Swapping out the tires for the next leg of the journey.
May 26 – Turkmenistan
Not much to say as I’ve been sitting on the bumper of a Lada all day long. BORRRING. Not photos, no interactions, just dodging potholes at slow speeds, watching cars pass at a speed I’d rather be traveling. Point A to point B, just making the miles to get through the country. With the exception of Tatooine (Ashgabat), not a lot to see from the highway and unfortunately, this is the only route I can take. Another day, another roach hotel – can’t wait to get out of Turkmenistan at this point.
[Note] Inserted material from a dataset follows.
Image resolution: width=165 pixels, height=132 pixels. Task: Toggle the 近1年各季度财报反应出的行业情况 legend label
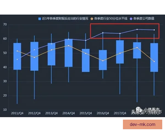coord(65,19)
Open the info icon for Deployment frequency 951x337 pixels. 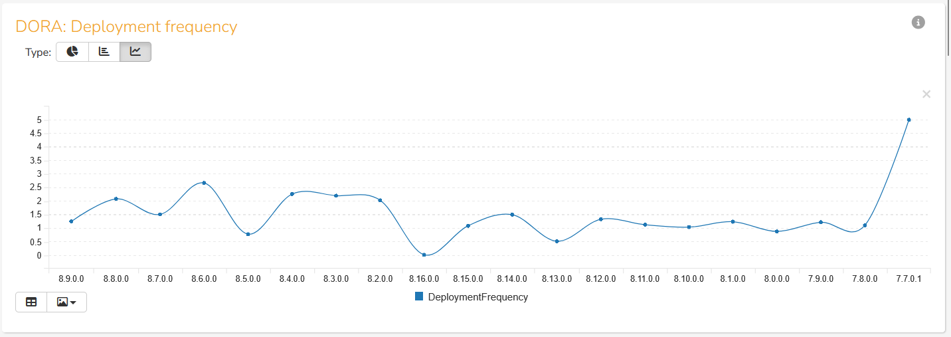[918, 23]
I’ve been having a hard time finding an Internet connection fast enough to post. I may only get another couple more posts in before I go dark as I get into the north Afghanistan mountains later this week. It’s a long shot the Taliban will share their Internet connection with me – though it never hurts to ask.
Look at this sneaky Russian extorting another $135 from me. They weren’t going to take me further than Ashgabat unless I paid the “additional fees”. I’ll blast their company online when I get back.
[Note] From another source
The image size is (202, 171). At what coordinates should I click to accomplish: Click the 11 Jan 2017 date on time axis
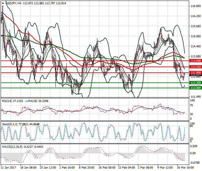[x=8, y=168]
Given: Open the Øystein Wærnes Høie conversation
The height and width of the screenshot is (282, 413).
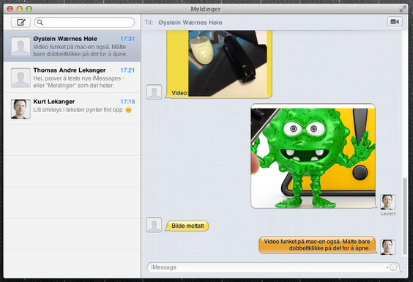Looking at the screenshot, I should tap(72, 46).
The locals call this kid “Billy”…I found him trying to hot-wire my bike one afternoon in front of the roach hotel.
May 25 – On the Road Again
We set off and I pop in a little Willie Nelson on the headset to get the day started. As I understand, I am limited from taking photos of government buildings, people, cities, general buildings, and or various other historical artifacts (pretty much everything). I’ve read blogs online where the military has taken entire photo cards due to a couple of “restricted” photos. With this in mind, I decide not to risk it and will need to resort to some Internet stock photos.
The road is a long, straight shot through the desert with some areas of dunes, dried up grassland, and small towns or villages. About 5 miles outside of Turkmenbashi, the sky is much darker and the view very limited. It doesn’t take long and we’re in a full-blown sandstorm. The wind is howling, my bike feels like it’s at a 45 deg angle to the ground leaning into the wind – brutal. The road quickly starts drifting over with sand and it’s down to one lane in many areas. I have sand blowing up into my helmet making it hard to see anything; it reminds me of a Montana snow storm, only hot and the sand stings when it hits my face.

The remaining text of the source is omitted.